The goal of this project is to play around with various compilation techniques. Real languages tend to be very complex and their compilers then have to deal with a lot of complexity. Here, I am trying to keep the language simple. Various features can be gradually added, but only if:
- they are necessary for the experiment I am working on at the moment or
- I want to implement them as an exercise :)
The goal here is NOT a language design, at least not at the moment. There is nothing really special about the language right now. It is a fairly minimal subset of C with:
- only integer types
- basic arithmetic operations
- if and for statements
- functions
- no semicolons :)
I've implemented enough infrastructure to parse the fibonacci example into AST, transform it to lower level IR and interpret it. Now I am considering what to do next.
- IR - Transform the AST into more low level IR on which basic optimization passes can be implemented.
- IR interpreter - Write an interpreter for the IR - mainly for performance comparisons with other forms of interpretation/compilation. And also for fun :) I could of course do an AST interepreter, but I've already implemented some in the past, so I would rather try something new.
- Control flow analysis - Extract basic blocks and create control-flow-graphs.

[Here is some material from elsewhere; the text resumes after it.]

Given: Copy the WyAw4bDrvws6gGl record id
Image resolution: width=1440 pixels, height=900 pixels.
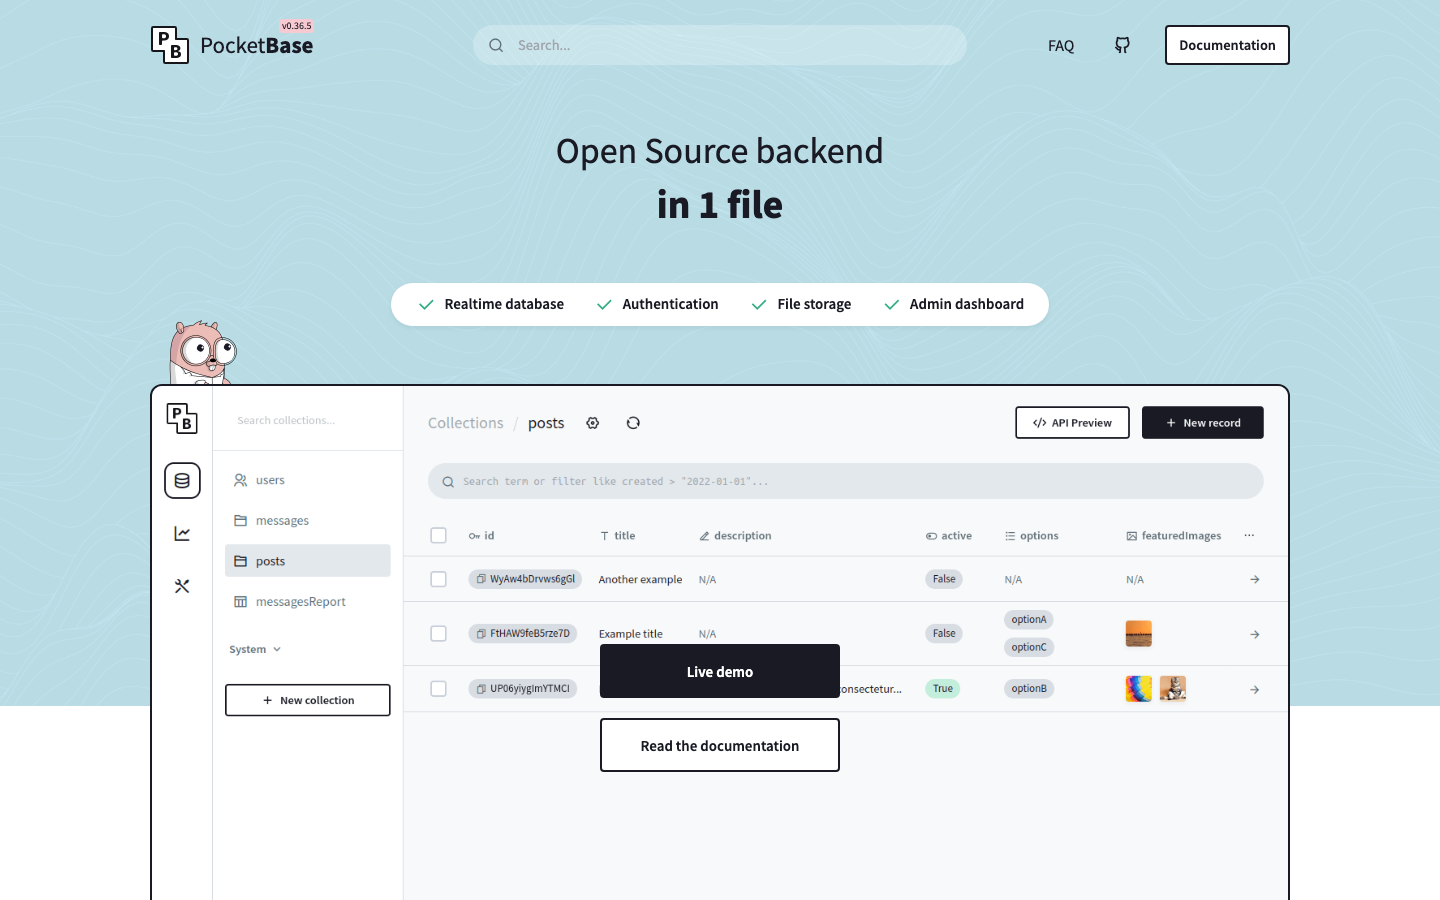Looking at the screenshot, I should tap(481, 579).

Will be useful both for optimizations and visualizations.
- Graph visualizations for the CFG
- Introduce optimization passes.
- Constant propagation inside basic blocks
- Assert statement/call. Mainly to verify test programs without having to diff their stdout.
- More test programs to verify the current infrastructure (and extend/fix if necessary).

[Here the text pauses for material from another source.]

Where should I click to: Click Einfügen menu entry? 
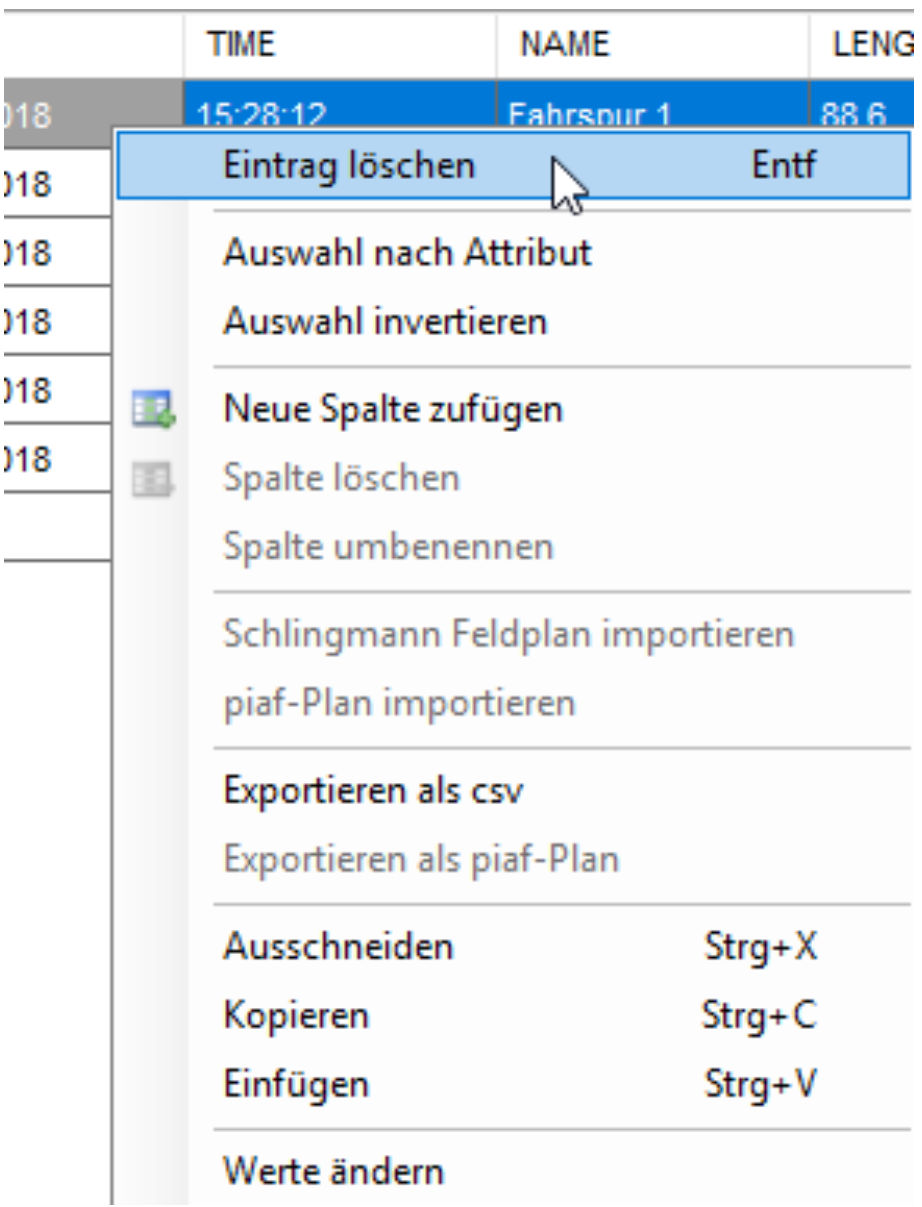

- Create the backend - generate real assembly
- Extend the backend to support all programs in the test suite.
- Data-flow analysis
- SSA form
- Figure out how to output and debug optimization passes so that the output does not get out of hands.
- Bytecode interpreter - Once there is a low level IR which is executable, the next logical step seems to be a bytecode interpreter. I'm interested in the performance differences compared to the IR interpreter.

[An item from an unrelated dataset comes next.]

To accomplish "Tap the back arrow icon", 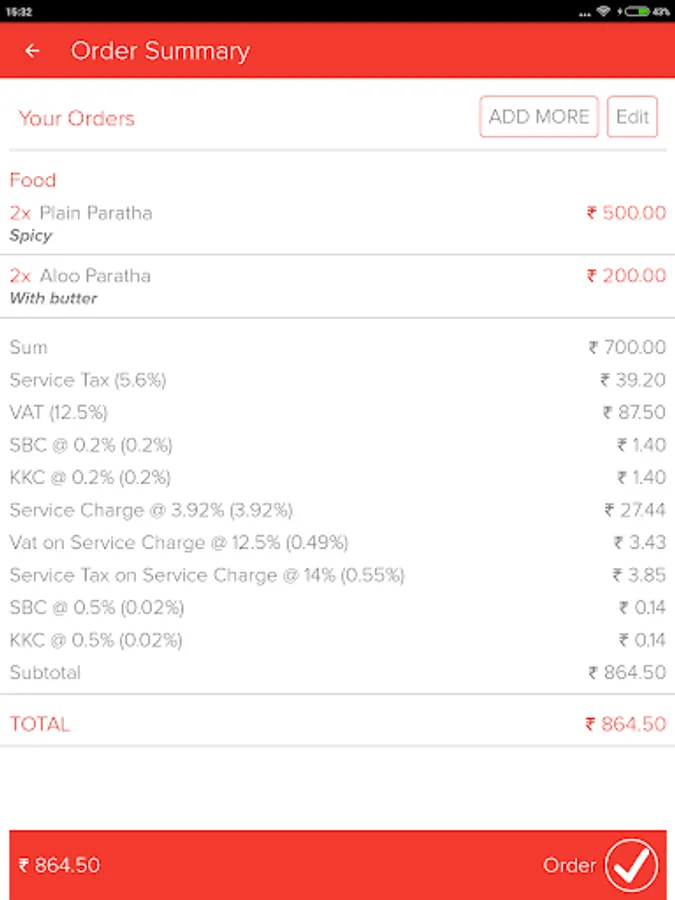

- Semantic analysis - At least differentiate void and int functions.
- Basic arrays algorithms
- Find min
- Selection sort
- Quicksort
- Support for constants directly in the IR. The extra variables like $i = 1 just for $j = $k + $i are not necessary make the code longer
- Get rid of unnecessary NOT ops before conditionals. Conditionals can be inverted instead.
- Restructure main and provide proper option handling for various modes of the compiler.
- Command line build command and launcher.
- Implement removal of variables with zero usages (no data flow necessary).
- Propagate constants with single definitions (again no data flow necessary).
- Support for measuring performance.
- Clear and formalize the representation for values for interpreters
- Nicer error reporting, ideally showing the code the threw failed.
- Design and implement appropriate testing infrastructure that would help you fix bugs and prevent from regressions. But make sure it is as loosely coupled with the actual compiler and language as possible, because anything from internal representation all the way to the syntax can change.
- Support for arrays. Once arrays are in place, basic algorithms can be written as test programs :)
- AST interpreter - I've already implemented some, so it is not a priority at the moment. I'd rather focused on later stages of compilation.
- Minimize the amount of boolean instructions for comparisons. Currently, I have all of them, but it is of course not necessary. I could choose a minimal subset and convert the others to it.